Above all, he believes in not explaining everything to the audience. "You need to feed them and entertain them. The idea of real or not real, known or unknown -- it's pretty clear when things don't fit in this movie, when they become too melodramatic or wacky. When they remain enigmatic, mysterious or emotional, it works.
"Hopefully, we're dealing with themes and emotions that have depth and resonance that go beyond the typical genre film."
When the movie shot one cold night at an abandoned factory site in or near Penn Hills, Pellington dubbed it "the zone of fear" -- apparently to put an image in the heads of cast and crew that would serve the emotions he wanted to bring out in those particular scenes.
Pellington quotes Richard Gere, the movie's star, describing the film as "a metaphysical thriller." The director himself calls it "a psychological mystery with natural surreal overtones."
In the mood yet?
Producer Tom Rosenberg oversaw Pellington's previous film, the thriller "Arlington Road," and thought he had the right stuff for "The Mothman Prophecies."
"This movie has to have a certain style and tone," Rosenberg says. "The camera and lighting is very important.

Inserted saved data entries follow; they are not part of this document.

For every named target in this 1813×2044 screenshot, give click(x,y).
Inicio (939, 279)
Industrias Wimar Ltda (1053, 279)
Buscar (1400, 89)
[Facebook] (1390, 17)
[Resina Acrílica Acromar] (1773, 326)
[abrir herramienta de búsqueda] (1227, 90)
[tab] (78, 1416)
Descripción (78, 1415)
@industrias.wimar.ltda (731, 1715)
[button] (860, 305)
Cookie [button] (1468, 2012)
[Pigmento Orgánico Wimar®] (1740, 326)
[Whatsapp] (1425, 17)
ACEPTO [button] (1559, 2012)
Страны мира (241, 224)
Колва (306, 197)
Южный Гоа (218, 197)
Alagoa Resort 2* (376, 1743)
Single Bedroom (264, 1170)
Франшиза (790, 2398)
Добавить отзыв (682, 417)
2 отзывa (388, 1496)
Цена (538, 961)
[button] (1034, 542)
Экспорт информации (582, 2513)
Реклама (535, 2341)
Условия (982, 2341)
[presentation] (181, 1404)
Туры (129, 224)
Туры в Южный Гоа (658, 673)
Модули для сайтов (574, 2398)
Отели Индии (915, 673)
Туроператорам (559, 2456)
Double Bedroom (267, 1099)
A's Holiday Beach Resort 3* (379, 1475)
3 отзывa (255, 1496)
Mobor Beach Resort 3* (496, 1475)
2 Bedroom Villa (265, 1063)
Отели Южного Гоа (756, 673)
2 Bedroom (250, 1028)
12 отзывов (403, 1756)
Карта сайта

Mark is terrific with the camera. He has a lot of style."
Pellington, 38, stands out on the set, a tall, stocky man with unruly black hair and horn-rimmed glasses who may watch one take from behind a set of video monitors and plant himself right next to Gere for a series of extreme close-ups.
A native of Baltimore -- home to such idiosyncratic filmmakers as Barry Levinson and John Waters -- Pellington was intrigued when Rosenberg sent him Richard Hatem's original script for "Mothman." But he was mixing "Arlington Road" at the time and had other things on his mind.
Rosenberg kept sending him new drafts, and finally he got together with two pals, Louis Klahr and Ernie Marrerro, whom he calls adherents of "the non-Hollywood school of screenwriting." They worked on the script until it fit his vision of what "Mothman" should be.
"It's still Richard Hatem's house. We remodeled it," Pellington says.
Once he signed on, Pellington was adamant about shooting in Pittsburgh, a city he knew from visiting college friends who live here and from shooting a number of Iron City Beer commercials in 1992.
"I knew it had the terrain, I knew it had good crews and it was American," he says. The other option was shooting in Canada, which offered economic benefits but not the right look.
"We needed a town with a bridge leading into it. In Pittsburgh we had a choice of 10 of them," each with its own personality and mood.
He wound up choosing Kittanning, a town that "has a reality to it, but also a little mystery and some sadness."
He calls the workers on "Mothman," who are about 85 percent local, "the best crew I've ever worked with. I'm having too good a time and I'm feeling too good about stuff. There is a certain energy and spirit to this movie."
Pellington also praised Gere, who has contributed good ideas and "a giving spirit" to the film.
"He has been extremely supportive to me and my unorthodox, nonlinear, abstract way of communicating."
Pellington seems to be doing all right so far.